20% of Arriving N. Korean Refugees Need Psychological Treatment

It’s because of statistics like these that no one should underestimate the difficulty of Korean reunification:

The most common ailments among North Korean refugees are dental disease followed by tuberculosis, according to Hanawon, the government-run institution for North Korean refugees. [….]

Some 20 percent of inmates also need psychological treatment after leaving the institution, Hanawon said. Many also still owe money to brokers who arranged their defection to the South and experience discrimination.

Here’s this week’s “we are one” moment:

Park Sun-yo (42) told the news agency her broker took W7 million (US$1=W1,404), leaving her penniless.

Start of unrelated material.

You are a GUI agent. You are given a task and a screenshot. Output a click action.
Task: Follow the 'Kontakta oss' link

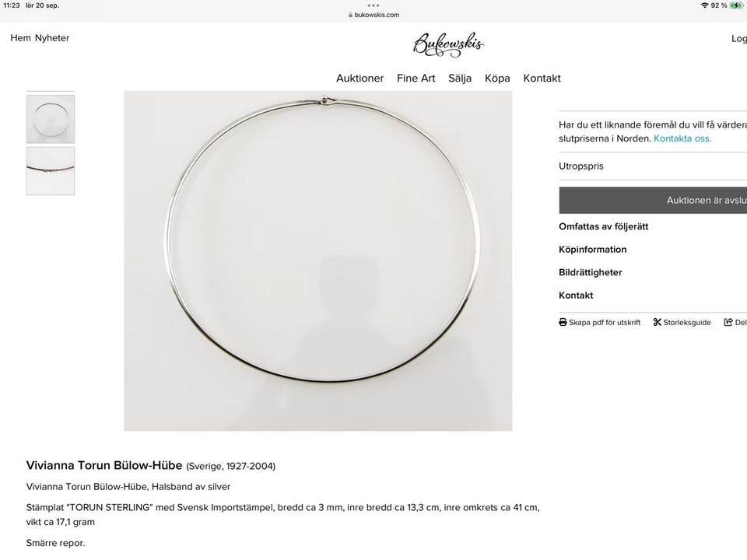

She added she pretended to be an ethnic Korean from China to get a job in a restaurant since South Koreans dislike North Korean refugees. Kim Eun-hee (33) said she came to the South in the belief that it was a paradise, but South Koreans treat her as a foreigner. She says her salary of W800,000 a month in a paper factory is far less than what others there earn. [Chosun Ilbo, via Relief Web]

An astounding 50% of Hanawon’s budget is spent on … resettlement funds? education? food? new clothing? None of these. The correct answer is … dental work, because so many of the refugees’ molars have fallen out from malnutrition.

0Shares

5 Responses

  1. One can only imagine what they’ve suffered under KJI’s reign of terror – it’s a testament to their hope and unrelenting quest for freedom that they are able to somehow survive in the cruel aftermath – what a shame that Obama isn’t calling for the freedom of all North Koreans, refugees and not, just as he is calling for the freedom of other oppressed peoples in the world – he’s playing right along with KJI’s game of “constructive ties” at the “human cost” of these North Koreans.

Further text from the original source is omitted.